*REQUIRED WORK*: Please rewrite the entries below with every "Where should I click to" changed to "Which spot should I click to", leaving everything else as it is.

Stored entries:
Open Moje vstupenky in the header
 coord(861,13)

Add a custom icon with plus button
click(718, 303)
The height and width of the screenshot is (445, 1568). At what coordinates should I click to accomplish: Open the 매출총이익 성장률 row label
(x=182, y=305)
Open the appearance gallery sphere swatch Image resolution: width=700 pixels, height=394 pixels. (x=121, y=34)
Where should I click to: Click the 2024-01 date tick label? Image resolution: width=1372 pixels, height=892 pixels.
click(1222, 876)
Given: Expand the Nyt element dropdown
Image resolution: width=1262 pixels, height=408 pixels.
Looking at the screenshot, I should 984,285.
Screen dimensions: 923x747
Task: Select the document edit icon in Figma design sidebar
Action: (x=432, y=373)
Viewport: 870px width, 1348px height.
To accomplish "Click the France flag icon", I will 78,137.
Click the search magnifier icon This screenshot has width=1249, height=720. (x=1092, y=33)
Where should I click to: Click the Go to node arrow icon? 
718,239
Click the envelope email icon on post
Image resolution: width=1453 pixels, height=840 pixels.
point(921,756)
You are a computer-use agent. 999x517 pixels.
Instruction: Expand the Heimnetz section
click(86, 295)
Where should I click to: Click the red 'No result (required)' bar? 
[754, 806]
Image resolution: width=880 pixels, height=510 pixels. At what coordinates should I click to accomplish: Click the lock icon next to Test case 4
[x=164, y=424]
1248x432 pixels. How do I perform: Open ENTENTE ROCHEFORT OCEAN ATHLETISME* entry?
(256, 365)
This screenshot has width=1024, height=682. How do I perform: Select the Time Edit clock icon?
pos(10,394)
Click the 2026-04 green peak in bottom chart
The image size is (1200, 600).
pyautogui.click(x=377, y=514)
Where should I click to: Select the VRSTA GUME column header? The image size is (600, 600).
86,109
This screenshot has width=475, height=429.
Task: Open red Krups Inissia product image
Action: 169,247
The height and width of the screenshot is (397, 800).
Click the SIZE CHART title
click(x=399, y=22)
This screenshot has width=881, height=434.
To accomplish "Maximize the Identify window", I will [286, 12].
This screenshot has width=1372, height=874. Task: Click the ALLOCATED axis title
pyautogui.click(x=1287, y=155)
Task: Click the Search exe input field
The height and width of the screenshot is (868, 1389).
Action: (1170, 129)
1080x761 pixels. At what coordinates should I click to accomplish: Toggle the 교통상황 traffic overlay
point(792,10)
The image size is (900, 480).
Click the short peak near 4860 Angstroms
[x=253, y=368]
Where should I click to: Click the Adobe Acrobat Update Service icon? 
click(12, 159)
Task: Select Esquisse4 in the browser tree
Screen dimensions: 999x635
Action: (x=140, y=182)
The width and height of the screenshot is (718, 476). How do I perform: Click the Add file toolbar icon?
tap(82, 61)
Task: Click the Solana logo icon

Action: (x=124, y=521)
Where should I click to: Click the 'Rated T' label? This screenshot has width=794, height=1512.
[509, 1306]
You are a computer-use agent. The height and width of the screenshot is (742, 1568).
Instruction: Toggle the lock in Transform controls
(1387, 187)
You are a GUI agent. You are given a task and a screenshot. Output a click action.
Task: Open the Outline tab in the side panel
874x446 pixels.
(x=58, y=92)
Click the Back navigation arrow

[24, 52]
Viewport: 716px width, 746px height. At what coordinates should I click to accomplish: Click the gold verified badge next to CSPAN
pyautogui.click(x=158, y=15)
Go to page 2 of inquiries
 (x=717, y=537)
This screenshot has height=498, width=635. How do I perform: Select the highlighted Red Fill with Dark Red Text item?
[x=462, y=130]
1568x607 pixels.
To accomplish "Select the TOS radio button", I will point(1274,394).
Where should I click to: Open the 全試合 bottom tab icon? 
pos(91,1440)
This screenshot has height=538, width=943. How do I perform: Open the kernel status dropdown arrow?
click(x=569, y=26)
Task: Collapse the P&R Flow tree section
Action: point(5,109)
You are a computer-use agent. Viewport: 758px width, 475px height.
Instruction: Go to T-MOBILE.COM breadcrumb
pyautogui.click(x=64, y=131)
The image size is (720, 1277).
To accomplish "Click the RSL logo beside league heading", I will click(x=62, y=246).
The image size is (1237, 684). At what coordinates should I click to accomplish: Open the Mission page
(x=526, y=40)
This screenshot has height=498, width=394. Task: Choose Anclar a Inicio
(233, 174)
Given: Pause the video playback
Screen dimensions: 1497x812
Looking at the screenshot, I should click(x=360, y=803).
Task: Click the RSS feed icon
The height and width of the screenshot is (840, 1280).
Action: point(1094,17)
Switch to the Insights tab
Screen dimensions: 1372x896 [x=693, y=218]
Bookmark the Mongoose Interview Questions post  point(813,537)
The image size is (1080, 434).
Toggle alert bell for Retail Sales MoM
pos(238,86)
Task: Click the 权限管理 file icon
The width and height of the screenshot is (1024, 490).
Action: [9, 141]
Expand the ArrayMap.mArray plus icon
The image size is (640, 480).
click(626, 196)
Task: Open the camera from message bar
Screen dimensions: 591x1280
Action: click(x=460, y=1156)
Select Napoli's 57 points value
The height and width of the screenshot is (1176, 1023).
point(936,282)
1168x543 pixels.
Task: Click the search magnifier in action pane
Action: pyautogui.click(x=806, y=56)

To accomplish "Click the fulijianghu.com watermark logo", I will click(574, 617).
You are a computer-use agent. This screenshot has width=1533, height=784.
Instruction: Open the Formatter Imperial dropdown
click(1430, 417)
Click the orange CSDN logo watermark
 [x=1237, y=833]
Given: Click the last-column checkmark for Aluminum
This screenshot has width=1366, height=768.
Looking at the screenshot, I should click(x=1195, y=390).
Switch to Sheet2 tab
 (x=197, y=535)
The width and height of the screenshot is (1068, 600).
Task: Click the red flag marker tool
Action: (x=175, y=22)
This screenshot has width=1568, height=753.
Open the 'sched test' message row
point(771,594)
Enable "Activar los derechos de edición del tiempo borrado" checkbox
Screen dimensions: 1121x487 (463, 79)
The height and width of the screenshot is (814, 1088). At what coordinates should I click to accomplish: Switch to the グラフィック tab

*WRITTEN SOLUTION*:
Open Moje vstupenky in the header
 coord(861,13)

Add a custom icon with plus button
click(718, 303)
The height and width of the screenshot is (445, 1568). At what coordinates should I click to accomplish: Open the 매출총이익 성장률 row label
(x=182, y=305)
Open the appearance gallery sphere swatch Image resolution: width=700 pixels, height=394 pixels. (x=121, y=34)
Which spot should I click to: Click the 2024-01 date tick label? Image resolution: width=1372 pixels, height=892 pixels.
click(1222, 876)
Given: Expand the Nyt element dropdown
Image resolution: width=1262 pixels, height=408 pixels.
Looking at the screenshot, I should 984,285.
Screen dimensions: 923x747
Task: Select the document edit icon in Figma design sidebar
Action: (x=432, y=373)
Viewport: 870px width, 1348px height.
To accomplish "Click the France flag icon", I will 78,137.
Click the search magnifier icon This screenshot has width=1249, height=720. (x=1092, y=33)
Which spot should I click to: Click the Go to node arrow icon? 
718,239
Click the envelope email icon on post
Image resolution: width=1453 pixels, height=840 pixels.
point(921,756)
You are a computer-use agent. 999x517 pixels.
Instruction: Expand the Heimnetz section
click(86, 295)
Which spot should I click to: Click the red 'No result (required)' bar? 
[754, 806]
Image resolution: width=880 pixels, height=510 pixels. At what coordinates should I click to accomplish: Click the lock icon next to Test case 4
[x=164, y=424]
1248x432 pixels. How do I perform: Open ENTENTE ROCHEFORT OCEAN ATHLETISME* entry?
(256, 365)
This screenshot has width=1024, height=682. How do I perform: Select the Time Edit clock icon?
pos(10,394)
Click the 2026-04 green peak in bottom chart
The image size is (1200, 600).
pyautogui.click(x=377, y=514)
Which spot should I click to: Select the VRSTA GUME column header? The image size is (600, 600).
86,109
This screenshot has width=475, height=429.
Task: Open red Krups Inissia product image
Action: 169,247
The height and width of the screenshot is (397, 800).
Click the SIZE CHART title
click(x=399, y=22)
This screenshot has width=881, height=434.
To accomplish "Maximize the Identify window", I will [286, 12].
This screenshot has width=1372, height=874. Task: Click the ALLOCATED axis title
pyautogui.click(x=1287, y=155)
Task: Click the Search exe input field
The height and width of the screenshot is (868, 1389).
Action: (1170, 129)
1080x761 pixels. At what coordinates should I click to accomplish: Toggle the 교통상황 traffic overlay
point(792,10)
The image size is (900, 480).
Click the short peak near 4860 Angstroms
[x=253, y=368]
Which spot should I click to: Click the Adobe Acrobat Update Service icon? 
click(12, 159)
Task: Select Esquisse4 in the browser tree
Screen dimensions: 999x635
Action: (x=140, y=182)
The width and height of the screenshot is (718, 476). How do I perform: Click the Add file toolbar icon?
tap(82, 61)
Task: Click the Solana logo icon

Action: (x=124, y=521)
Which spot should I click to: Click the 'Rated T' label? This screenshot has width=794, height=1512.
[509, 1306]
You are a computer-use agent. The height and width of the screenshot is (742, 1568).
Instruction: Toggle the lock in Transform controls
(1387, 187)
You are a GUI agent. You are given a task and a screenshot. Output a click action.
Task: Open the Outline tab in the side panel
874x446 pixels.
(x=58, y=92)
Click the Back navigation arrow

[24, 52]
Viewport: 716px width, 746px height. At what coordinates should I click to accomplish: Click the gold verified badge next to CSPAN
pyautogui.click(x=158, y=15)
Go to page 2 of inquiries
 (x=717, y=537)
This screenshot has height=498, width=635. How do I perform: Select the highlighted Red Fill with Dark Red Text item?
[x=462, y=130]
1568x607 pixels.
To accomplish "Select the TOS radio button", I will point(1274,394).
Which spot should I click to: Open the 全試合 bottom tab icon? 
pos(91,1440)
This screenshot has height=538, width=943. How do I perform: Open the kernel status dropdown arrow?
click(x=569, y=26)
Task: Collapse the P&R Flow tree section
Action: point(5,109)
You are a computer-use agent. Viewport: 758px width, 475px height.
Instruction: Go to T-MOBILE.COM breadcrumb
pyautogui.click(x=64, y=131)
The image size is (720, 1277).
To accomplish "Click the RSL logo beside league heading", I will click(x=62, y=246).
The image size is (1237, 684). At what coordinates should I click to accomplish: Open the Mission page
(x=526, y=40)
This screenshot has height=498, width=394. Task: Choose Anclar a Inicio
(233, 174)
Given: Pause the video playback
Screen dimensions: 1497x812
Looking at the screenshot, I should click(x=360, y=803).
Task: Click the RSS feed icon
The height and width of the screenshot is (840, 1280).
Action: point(1094,17)
Switch to the Insights tab
Screen dimensions: 1372x896 [x=693, y=218]
Bookmark the Mongoose Interview Questions post  point(813,537)
The image size is (1080, 434).
Toggle alert bell for Retail Sales MoM
pos(238,86)
Task: Click the 权限管理 file icon
The width and height of the screenshot is (1024, 490).
Action: [9, 141]
Expand the ArrayMap.mArray plus icon
The image size is (640, 480).
click(626, 196)
Task: Open the camera from message bar
Screen dimensions: 591x1280
Action: click(x=460, y=1156)
Select Napoli's 57 points value
The height and width of the screenshot is (1176, 1023).
point(936,282)
1168x543 pixels.
Task: Click the search magnifier in action pane
Action: pyautogui.click(x=806, y=56)

To accomplish "Click the fulijianghu.com watermark logo", I will click(574, 617).
You are a computer-use agent. This screenshot has width=1533, height=784.
Instruction: Open the Formatter Imperial dropdown
click(1430, 417)
Click the orange CSDN logo watermark
 [x=1237, y=833]
Given: Click the last-column checkmark for Aluminum
This screenshot has width=1366, height=768.
Looking at the screenshot, I should click(x=1195, y=390).
Switch to Sheet2 tab
 (x=197, y=535)
The width and height of the screenshot is (1068, 600).
Task: Click the red flag marker tool
Action: (x=175, y=22)
This screenshot has width=1568, height=753.
Open the 'sched test' message row
point(771,594)
Enable "Activar los derechos de edición del tiempo borrado" checkbox
Screen dimensions: 1121x487 (463, 79)
The height and width of the screenshot is (814, 1088). At what coordinates should I click to accomplish: Switch to the グラフィック tab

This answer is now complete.